**DATA TO EXAMINE**
%%

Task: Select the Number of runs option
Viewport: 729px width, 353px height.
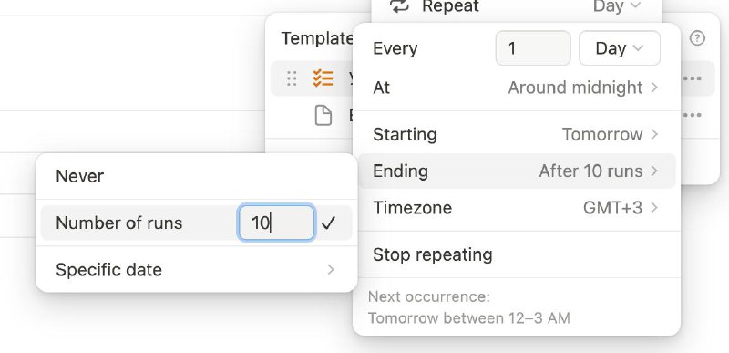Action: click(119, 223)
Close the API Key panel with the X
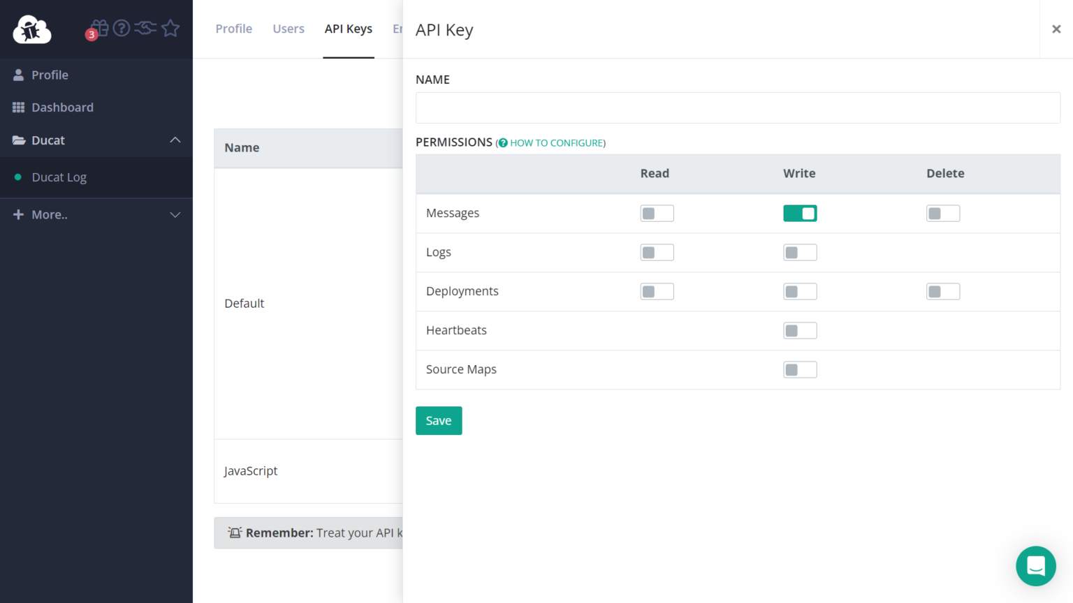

%%
%%

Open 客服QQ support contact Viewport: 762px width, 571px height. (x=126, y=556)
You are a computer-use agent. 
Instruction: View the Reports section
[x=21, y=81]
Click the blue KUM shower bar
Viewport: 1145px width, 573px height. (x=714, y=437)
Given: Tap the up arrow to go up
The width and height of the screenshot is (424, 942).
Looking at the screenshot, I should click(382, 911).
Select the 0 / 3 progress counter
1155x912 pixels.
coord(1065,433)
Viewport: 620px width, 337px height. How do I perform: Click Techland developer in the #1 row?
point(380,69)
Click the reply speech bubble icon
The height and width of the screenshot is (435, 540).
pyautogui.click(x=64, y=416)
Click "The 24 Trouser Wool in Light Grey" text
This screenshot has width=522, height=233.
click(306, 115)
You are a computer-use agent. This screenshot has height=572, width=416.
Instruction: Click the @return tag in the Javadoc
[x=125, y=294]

%%
%%

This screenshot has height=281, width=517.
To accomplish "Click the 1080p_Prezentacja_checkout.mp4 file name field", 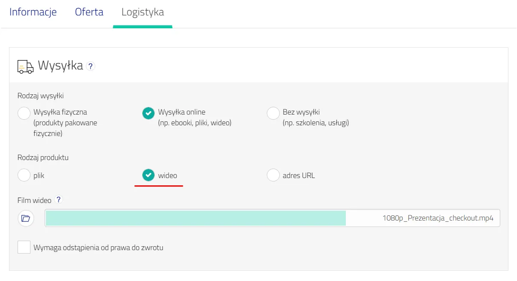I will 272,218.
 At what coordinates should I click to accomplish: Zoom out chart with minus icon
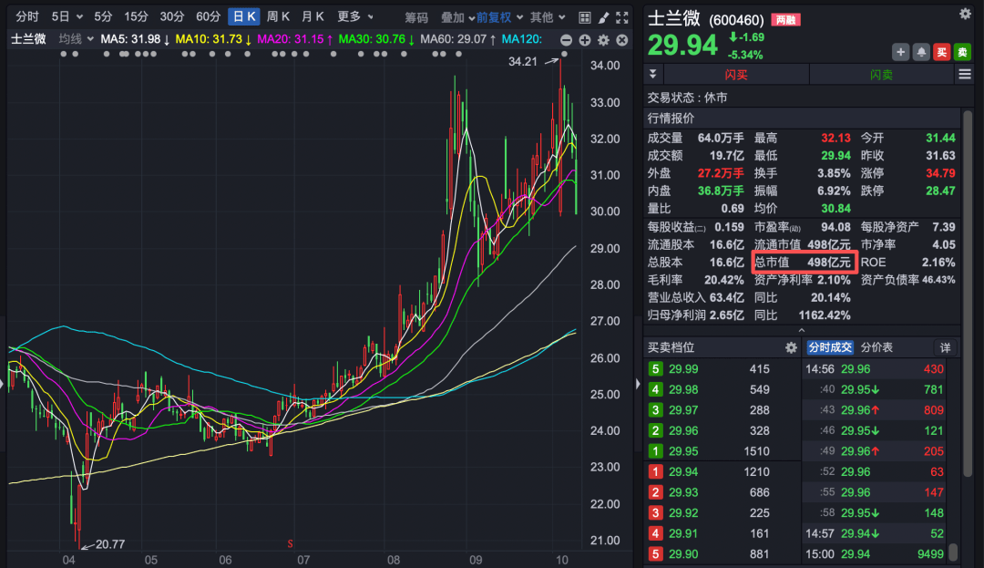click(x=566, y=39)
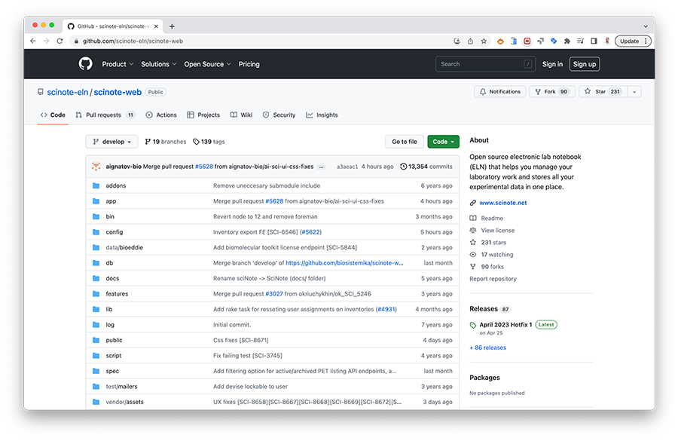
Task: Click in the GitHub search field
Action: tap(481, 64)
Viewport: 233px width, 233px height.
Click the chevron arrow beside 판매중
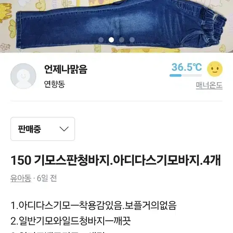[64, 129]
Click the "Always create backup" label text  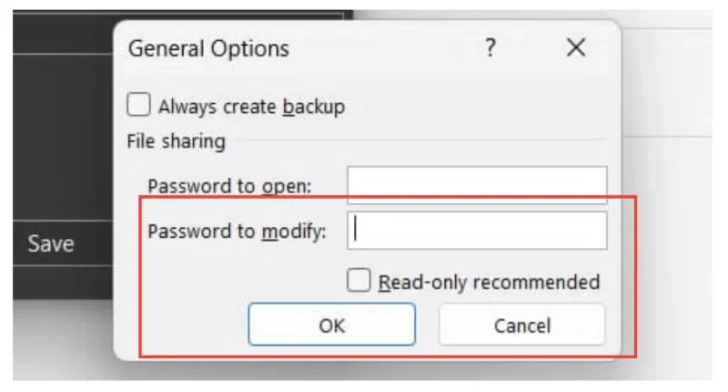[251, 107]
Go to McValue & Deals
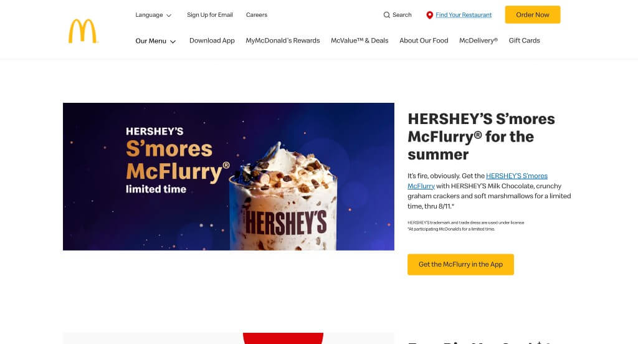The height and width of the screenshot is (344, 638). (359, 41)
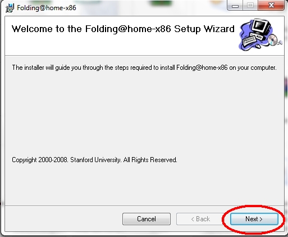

%%

**ACTIVITY**
What do the lines above say from the one containing "Viewport: 620px width, 337px" down to the one containing "You are a computer-use agent. This"? Return them exactly, both end lines included, and only them.

**YOUR SOLUTION**
Viewport: 620px width, 337px height. How do I perform: Click Techland developer in the #1 row?
point(380,69)
Click the reply speech bubble icon
The height and width of the screenshot is (435, 540).
pyautogui.click(x=64, y=416)
Click "The 24 Trouser Wool in Light Grey" text
This screenshot has width=522, height=233.
click(306, 115)
You are a computer-use agent. This screenshot has height=572, width=416.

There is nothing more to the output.